§ **Set of tasks**
a - Using the workflows documentation, answer each question:
(i) Which step type is described as "Parse documents to markdown"?
(ii) What value does the example give for "max_pages"?
(iii) What does the `pattern` field under InputConfig Options describe?
b - From the workflows documentation, translate this sentence into Spanish: "Define a workflow once, then execute it with different files."

§ **Document extract**
Workflows

Overview

Workflows let you chain together document processing steps into reusable pipelines. Define a workflow once, then execute it with different files.

Create a Workflow

from datalab_sdk import DatalabClient
from datalab_sdk.models import WorkflowStep

client = DatalabClient()

# Define workflow steps
steps = [
    WorkflowStep(
        unique_name="parse",
        step_key="marker_parse",
        settings={"max_pages": 10},
        depends_on=[]
    ),
    WorkflowStep(
        unique_name="extract",
        step_key="marker_extract",
        settings={
            "page_schema": {
                "invoice_number": {"type": "string"},
                "total": {"type": "number"}
            }
        },
        depends_on=["parse"]
    )
]

# Create the workflow
workflow = client.create_workflow(
    name="Invoice Extraction",
    steps=steps
)

print(f"Created workflow: {workflow.id}")

WorkflowStep

Each step in a workflow is defined with:

Field	Type	Required	Description
`unique_name`	str	Yes	Unique identifier for this step
`step_key`	str	Yes	Step type (see available types below)
`settings`	dict	Yes	Step-specific configuration
`depends_on`	list	Yes	List of step names that must complete first

Available Step Types

Get the list of available step types:

step_types = client.get_step_types()

for st in step_types['step_types']:
    print(f"{st['step_type']}: {st['description']}")

Common step types:

Step Type	Description
`marker_parse`	Parse documents to markdown
`marker_extract`	Extract structured data with a schema
`marker_segment`	Segment documents by section
`conditional`	Route based on conditions
`await_parse_quality`	Wait for quality score
`api_request`	Make external API calls

Execute a Workflow

from datalab_sdk.models import InputConfig

# Execute with file URLs
input_config = InputConfig(
    file_urls=[
        "https://example.com/invoice1.pdf",
        "https://example.com/invoice2.pdf"
    ]
)

execution = client.execute_workflow(
    workflow_id=workflow.id,
    input_config=input_config
)

print(f"Execution ID: {execution.id}")
print(f"Status: {execution.status}")  # "processing"

InputConfig Options

Field	Type	Description
`file_urls`	list	Direct URLs to files (including `datalab://file-xxx`)
`bucket`	str	S3/R2 bucket name
`prefix`	str	Bucket prefix path
`pattern`	str	File pattern (e.g., `"*.pdf"`)

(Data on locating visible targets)
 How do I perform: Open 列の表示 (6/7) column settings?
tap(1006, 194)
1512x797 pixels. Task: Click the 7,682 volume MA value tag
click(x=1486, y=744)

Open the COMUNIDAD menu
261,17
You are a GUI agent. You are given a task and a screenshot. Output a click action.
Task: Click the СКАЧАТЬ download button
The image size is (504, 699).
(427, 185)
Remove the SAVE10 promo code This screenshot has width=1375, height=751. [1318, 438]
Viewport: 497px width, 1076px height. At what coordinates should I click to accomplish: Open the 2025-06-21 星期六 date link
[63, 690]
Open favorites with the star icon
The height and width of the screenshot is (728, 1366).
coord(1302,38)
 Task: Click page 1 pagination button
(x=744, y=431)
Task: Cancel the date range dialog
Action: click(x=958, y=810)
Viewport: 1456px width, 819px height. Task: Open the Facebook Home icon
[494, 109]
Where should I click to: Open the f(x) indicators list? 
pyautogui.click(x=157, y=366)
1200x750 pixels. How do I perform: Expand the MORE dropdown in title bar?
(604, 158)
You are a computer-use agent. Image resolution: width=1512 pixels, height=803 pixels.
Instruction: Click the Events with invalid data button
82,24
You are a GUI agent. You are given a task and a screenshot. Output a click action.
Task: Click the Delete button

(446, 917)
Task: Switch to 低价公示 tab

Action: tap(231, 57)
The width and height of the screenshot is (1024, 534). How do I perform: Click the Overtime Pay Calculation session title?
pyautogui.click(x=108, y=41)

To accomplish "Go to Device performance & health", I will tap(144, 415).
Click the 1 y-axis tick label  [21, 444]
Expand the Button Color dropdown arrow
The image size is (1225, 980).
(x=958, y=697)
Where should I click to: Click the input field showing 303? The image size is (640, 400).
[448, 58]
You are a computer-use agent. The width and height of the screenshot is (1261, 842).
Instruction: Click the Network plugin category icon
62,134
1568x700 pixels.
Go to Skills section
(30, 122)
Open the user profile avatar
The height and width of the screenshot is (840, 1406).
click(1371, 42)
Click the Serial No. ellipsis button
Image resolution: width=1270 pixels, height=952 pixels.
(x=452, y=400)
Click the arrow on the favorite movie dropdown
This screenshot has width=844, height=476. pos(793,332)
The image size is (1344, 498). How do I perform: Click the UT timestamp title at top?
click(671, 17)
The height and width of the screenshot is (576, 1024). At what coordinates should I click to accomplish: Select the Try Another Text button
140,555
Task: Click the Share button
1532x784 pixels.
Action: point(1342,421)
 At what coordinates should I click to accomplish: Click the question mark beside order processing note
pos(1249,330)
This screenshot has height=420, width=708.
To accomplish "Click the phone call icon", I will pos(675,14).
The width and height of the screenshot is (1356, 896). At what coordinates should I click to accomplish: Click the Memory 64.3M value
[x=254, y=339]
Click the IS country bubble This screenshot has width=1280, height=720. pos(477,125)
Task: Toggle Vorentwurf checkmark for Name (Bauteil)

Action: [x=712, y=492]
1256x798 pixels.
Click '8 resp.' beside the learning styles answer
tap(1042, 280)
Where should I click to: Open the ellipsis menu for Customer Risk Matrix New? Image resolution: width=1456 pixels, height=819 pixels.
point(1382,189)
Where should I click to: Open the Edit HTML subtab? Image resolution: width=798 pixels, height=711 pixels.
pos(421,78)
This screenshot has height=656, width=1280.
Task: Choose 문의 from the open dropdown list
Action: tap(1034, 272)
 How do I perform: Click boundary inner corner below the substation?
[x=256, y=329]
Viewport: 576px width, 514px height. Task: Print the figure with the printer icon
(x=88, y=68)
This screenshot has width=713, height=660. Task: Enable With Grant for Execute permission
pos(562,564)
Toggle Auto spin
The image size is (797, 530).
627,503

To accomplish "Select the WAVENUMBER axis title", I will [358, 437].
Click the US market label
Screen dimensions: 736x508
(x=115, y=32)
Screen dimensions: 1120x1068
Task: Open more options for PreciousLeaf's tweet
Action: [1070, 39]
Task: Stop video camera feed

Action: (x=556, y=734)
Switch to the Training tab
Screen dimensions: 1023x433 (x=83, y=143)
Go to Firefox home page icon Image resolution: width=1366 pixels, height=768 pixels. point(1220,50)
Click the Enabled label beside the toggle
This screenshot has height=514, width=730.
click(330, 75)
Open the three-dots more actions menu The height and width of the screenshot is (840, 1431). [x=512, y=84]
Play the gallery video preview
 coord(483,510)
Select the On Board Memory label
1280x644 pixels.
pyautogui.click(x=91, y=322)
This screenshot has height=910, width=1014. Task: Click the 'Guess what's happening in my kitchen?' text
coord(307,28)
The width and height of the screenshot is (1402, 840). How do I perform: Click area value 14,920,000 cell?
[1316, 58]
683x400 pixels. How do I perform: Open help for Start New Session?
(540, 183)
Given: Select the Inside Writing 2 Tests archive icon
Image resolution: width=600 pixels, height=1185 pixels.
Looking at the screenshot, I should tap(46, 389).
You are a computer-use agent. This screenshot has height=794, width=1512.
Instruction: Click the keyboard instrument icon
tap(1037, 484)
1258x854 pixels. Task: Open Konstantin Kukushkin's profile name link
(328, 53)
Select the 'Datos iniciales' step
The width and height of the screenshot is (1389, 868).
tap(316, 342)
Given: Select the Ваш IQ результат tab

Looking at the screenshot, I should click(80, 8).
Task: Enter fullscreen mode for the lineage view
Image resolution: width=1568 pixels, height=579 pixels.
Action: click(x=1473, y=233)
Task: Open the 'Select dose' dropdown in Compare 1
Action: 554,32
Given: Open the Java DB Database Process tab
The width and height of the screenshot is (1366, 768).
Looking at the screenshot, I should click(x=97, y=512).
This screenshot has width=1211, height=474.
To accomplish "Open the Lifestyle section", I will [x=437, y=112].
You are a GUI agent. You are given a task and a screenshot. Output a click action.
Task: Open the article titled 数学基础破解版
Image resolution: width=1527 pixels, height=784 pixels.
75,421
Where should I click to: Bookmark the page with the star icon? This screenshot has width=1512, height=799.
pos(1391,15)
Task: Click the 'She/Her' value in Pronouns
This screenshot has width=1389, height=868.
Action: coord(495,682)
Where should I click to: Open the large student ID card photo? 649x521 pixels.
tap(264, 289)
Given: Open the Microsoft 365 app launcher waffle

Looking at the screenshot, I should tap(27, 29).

§ **Answers to each task**
a -
(i) `marker_parse`
(ii) 10
(iii) A file pattern, such as `"*.pdf"`

b - Defina un flujo de trabajo una vez y luego ejecútelo con archivos diferentes.